#### PAGE TEXT:
* * * * * * * * *
You may have noticed that the XPath expressions look very similar to the ones used in the XMLTABLE view from the first example. This step is in fact similar, with the only difference being that it is done on the client side instead of the database engine, and thus using different APIs. However, you can see that the mapping logic is the same: you extract node values that are set as class variables.

Listing 15. Populating other class variables with the contents from doc
private void populateVariables(){
try {
     DocumentBuilder builder=DocumentBuilderFactory.newInstance().newDocumentBuilder();
     Document document = builder.parse(new InputSource(new StringReader(this.doc)));
     XPath xpath = XPathFactory.newInstance().newXPath();
     String firstname_expression = "/employee/name/first";
     String lastname_expression = "/employee/name/last";
     String office_expression = "/employee/office";
     String fname = (String)xpath.evaluate(
               firstname_expression, document, XPathConstants.STRING);
     String lname = (String)xpath.evaluate(
               lastname_expression, document, XPathConstants.STRING);
     int office = (new Integer((String)xpath.evaluate(
               office_expression, document, XPathConstants.STRING))).intValue();
     setFirstname(fname);
     setLastname(lname);
     setOffice(office);
} catch (Exception e) {
	//handle exception
}
}

In the EmployeeDAO for this approach, in order to retrieve all the employee records as Employee objects, you just do a full select and tell pureQuery to create Employee objects with the returned data, as shown in Listing 16:

Listing 16. getEmployees method returning Employee beans
public static List<Employee> getEmployees(Data data){
     return data.queryList("select * from employee", Employee.class);
}

When pureQuery creates and populates Employee objects, as directed per the API call in Listing 16, the Employee class method setDoc is executed to populate the doc variable and that event will trigger the population of the additional class variables.
* * * * * * * * *
#### CHALLENGES:
1: In the page text, which XPath expression is used to get the office value?
2: Render this sentence from the page text in Spanish: "However, you can see that the mapping logic is the same: you extract node values that are set as class variables."
Rely on nothing but the page text for what comes next.

#### RECORDED DATA:
* * * * * * * * *
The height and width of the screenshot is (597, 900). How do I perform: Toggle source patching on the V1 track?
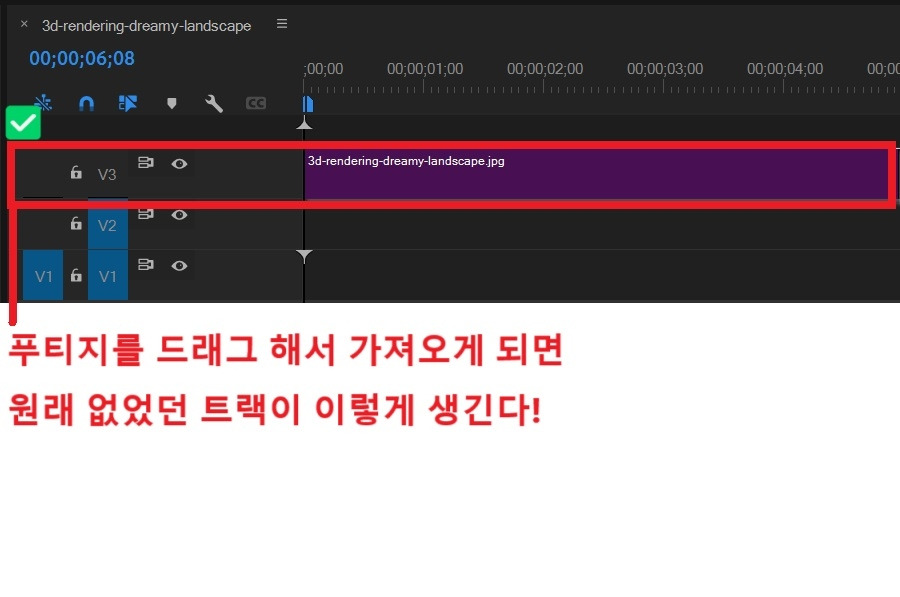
* * * * * * * * *
#### TASK-BY-TASK OUTPUTS:
1: /employee/office

2: Sin embargo, puede ver que la lógica de mapeo es la misma: se extraen valores de nodos que se asignan como variables de clase.